The Decision California Didn’t See Coming
Marcus Lemonis, the CEO of Bed Bath & Beyond, delivered a sharply worded critique of California’s business climate, announcing that the company has no plans to expand retail operations into the state. His remarks, issued in a lengthy public statement, took direct aim at what he called a burdensome regulatory environment created under Democratic leadership.
“We will not open or operate retail stores in California,” Lemonis declared at the start of the statement. He stressed that his decision was driven not by ideology but by what he described as economic reality. According to him, California has evolved into “one of the most overregulated, expensive, and risky environments for businesses in America.” He argued that the layers of rules and mandates in the state make it increasingly difficult to employ workers, maintain profitable storefronts, or provide customers with competitive prices.
Lemonis blamed high taxes, rising wages, and a maze of regulatory requirements for creating conditions that many companies—particularly retailers with thin margins—cannot sustain. He contended that even when state leaders boast about a budget surplus, it comes at the cost of ordinary residents and employers who are “squeezed until they break.” California’s system, he said, leaves businesses struggling to adapt and families bearing financial strain.
The CEO emphasized that Bed Bath & Beyond has a responsibility to its customers and shareholders to operate efficiently and responsibly. For that reason, he said, the company is choosing to avoid what he views as an unsustainable model of physical retail in California. Instead, the retailer will focus on a more flexible strategy that leverages online fulfillment. Lemonis announced that the company will serve Californians primarily through its website, promising quick delivery windows—ranging from 24 to 48 hours and, in many areas, same-day service.
He noted that while Bed Bath & Beyond will not maintain brick-and-mortar stores in the Golden State, California customers will still have full access to the company’s assortment of home goods, delivered without the added overhead costs tied to operating retail storefronts under the state’s regulatory structure. This approach, he said, allows the company to offer competitive pricing and avoid passing increased operational expenses onto shoppers.
“We’re taking a stand because it’s time for common sense,” Lemonis said in the statement. “Businesses deserve the chance to succeed. Employees deserve jobs that last. And customers deserve fair prices. California’s system delivers the opposite.” His comments framed the decision as part of a broader debate about the future of commerce in states with growing regulatory frameworks.
Lemonis’ public position may also have political implications. His announcement arrives at a moment when California Governor Gavin Newsom is widely viewed as preparing for a potential run for the 2028 Democratic presidential nomination. Critics suggest that high-profile business retreats from the state could undercut Newsom’s claims about California’s economic strengths.

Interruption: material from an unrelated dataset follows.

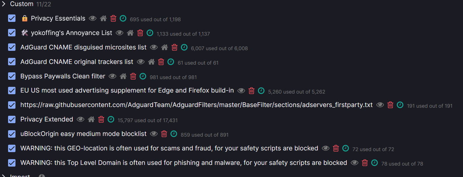
Task: Uncheck uBlockOrigin easy medium mode blocklist
Action: 12,134
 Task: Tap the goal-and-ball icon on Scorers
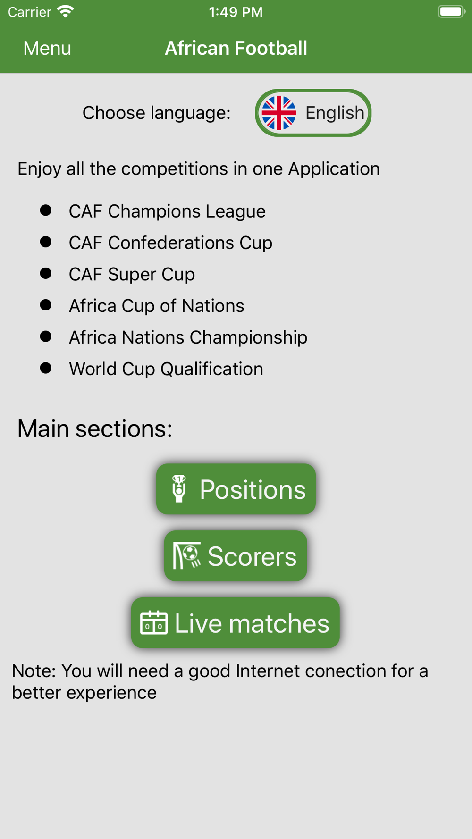pyautogui.click(x=187, y=555)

At the same time, political tensions between Newsom and the Trump administration continue to intensify, particularly regarding the state’s sanctuary policies and its handling of immigration enforcement. These tensions were on display recently during an anti-Trump rally organized by Newsom in Los Angeles. The event—branded as “Liberation Day”—was meant to highlight the governor’s strategy to counter Republican redistricting efforts in Texas.
Ahead of the rally, Newsom took to social media to predict that former President Donald Trump and Texas Governor Greg Abbott were “going to have a very bad day today.” But as the event unfolded, a noticeable federal presence drew public attention. Footage captured by local affiliate Fox 11 and later obtained by Fox News showed more than a dozen Border Patrol agents stationed outside the event, wearing tactical gear and masks.
Cameras recorded agents taking at least one man into custody as bystanders voiced their objections. Border Patrol Chief Gregory Bovino told Fox 11 that his officers were there “making Los Angeles a safer place.” He added that since local politicians were not taking sufficient action, federal authorities would continue stepping in. “We’re glad to be here, not going anywhere,” Bovino said. When asked if he had a message for Gov. Newsom, he reiterated that Border Patrol would continue its operations and that officials could, as he put it, “take that one to the bank and cash it.”
Newsom’s office responded forcefully to Fox News Digital, issuing an all-caps statement blasting Trump as a “weak little Donald Trump” and referring to him as a “criminal president,” while insisting that the administration would not be intimidated by the presence of federal immigration authorities at the event.